Nvidia will pay Softbank, the company’s current owner, a total of $21.5 billion in Nvidia stock and $12 billion in cash, including $2 billion payable at signing.
Nvidia will also issue $1.5 billion in equity to Arm employees. It may also pay Softbank up to $5 billion in cash or stock if Arm meets specific financial performance targets—bringing the final purchase price up to $40 billion.
The deal has been approved by the boards of all three companies—Arm, Nvidia and Softbank—though it’s subject to regulatory approval in China, the United Kingdom, the European Union and the United States.
“AI is the most powerful technology force of our time and has launched a new wave of computing,” said Jensen Huang, founder and chief executive of Nvidia, in a statement. “In the years ahead, trillions of computers running AI will create a new internet-of-things that is thousands of times larger than today’s internet-of-people. Our combination will create a company fabulously positioned for the age of AI.”
ARM plus Nvidia equals AI?
Nvidia, which sees itself as an AI company as much or more than a leading supplier of GPUs to the PC industry, said the combination of the two companies will accelerate the transition of artificial intelligence to the edge, where ARM-powered CPUs and sensors will navigate, control, and otherwise accelerate the flow of data among smart devices.

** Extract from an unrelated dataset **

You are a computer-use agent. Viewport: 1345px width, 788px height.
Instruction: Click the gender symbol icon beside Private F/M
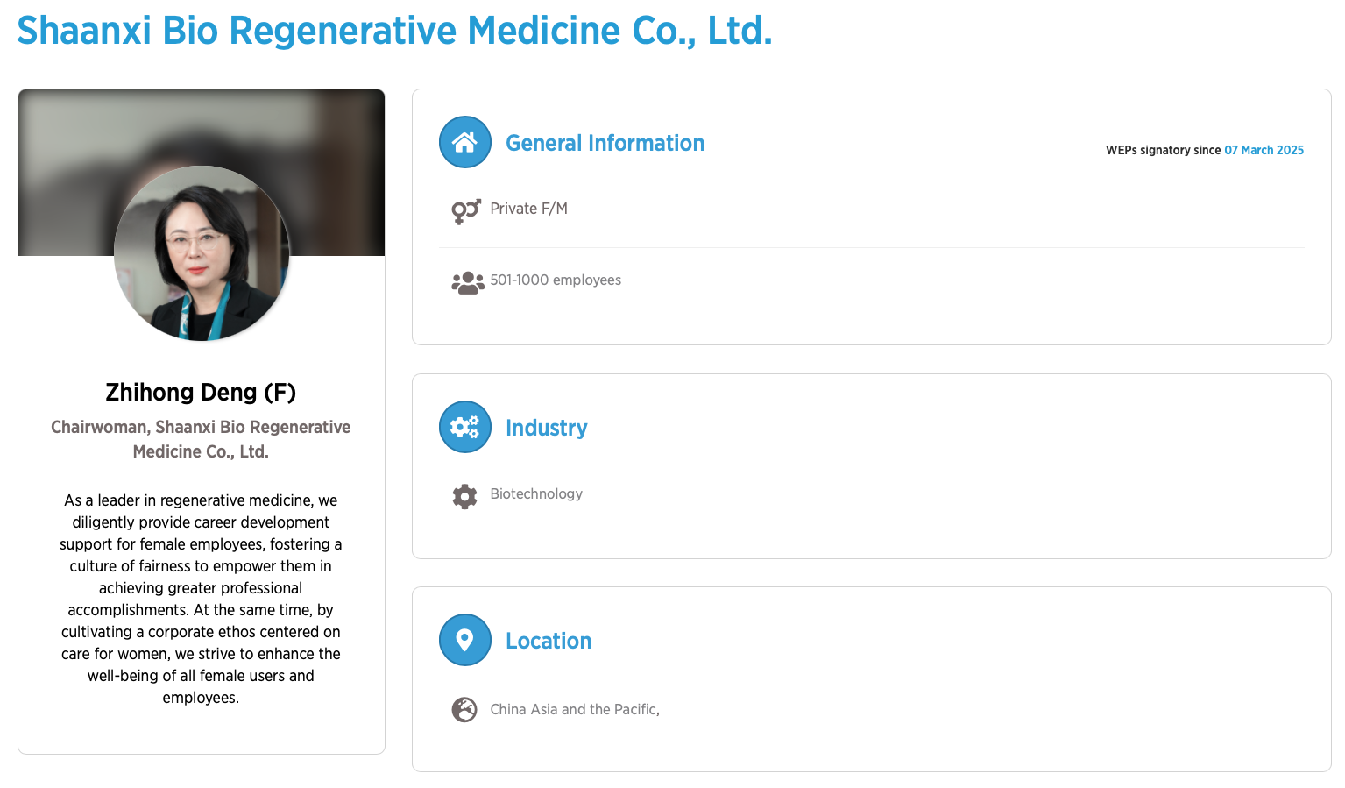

The traditional roles of both companies are what makes the deal so potent. The transaction combines two of the leading names in the chip business: Nvidia, which dominates the standalone GPU business, and Arm, which designs the processors in virtually every smartphone on the market.
Nvidia’s chips powered 80 per cent of the standalone PC graphics card market in the second quarter of 2020, according to Jon Peddie Research. Arm licences its designs to companies like Apple, Samsung, and Qualcomm, which create their own derivatives based on Arm’s original designs. According to Nvidia, Arm has shipped 180 billion chips to date via its licensees.

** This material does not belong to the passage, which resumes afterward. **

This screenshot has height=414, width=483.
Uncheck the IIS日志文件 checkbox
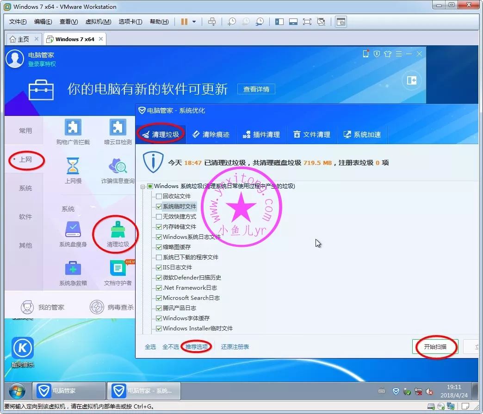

Nvidia competes with Intel and AMD in the GPU market, though it holds a dominant share. Arm, however, has arguably little to no competition. Owning Arm will give Nvidia dominant control over the smartphone market, as well as an inside track on its own AI initiatives.
It’s this aspect which will likely raise antitrust protests from other chip companies, including Apple and Qualcomm, as it will give Nvidia dominant market positions in two arguably unrelated chip industries.
Nvidia, for its part, said that as part of Nvidia, Arm will continue its open-licensing model and its relationships with its licensees in the smartphone industry. Nvidia intends to retain the name and strong brand identity of Arm and expand its base in Cambridge, England, the company’s headquarters. Arm’s intellectual property will remain registered in the UK, it added.
Nvidia also said that it will invest in a state-of-the-art, Arm-powered AI supercomputer, training facilities for developers, and a startup incubator, all at Arm's Cambridge headquarters. It will contain Arm CPUs, Nvidia GPUs, and data-processing units from its Mellanox subsidiary, it said.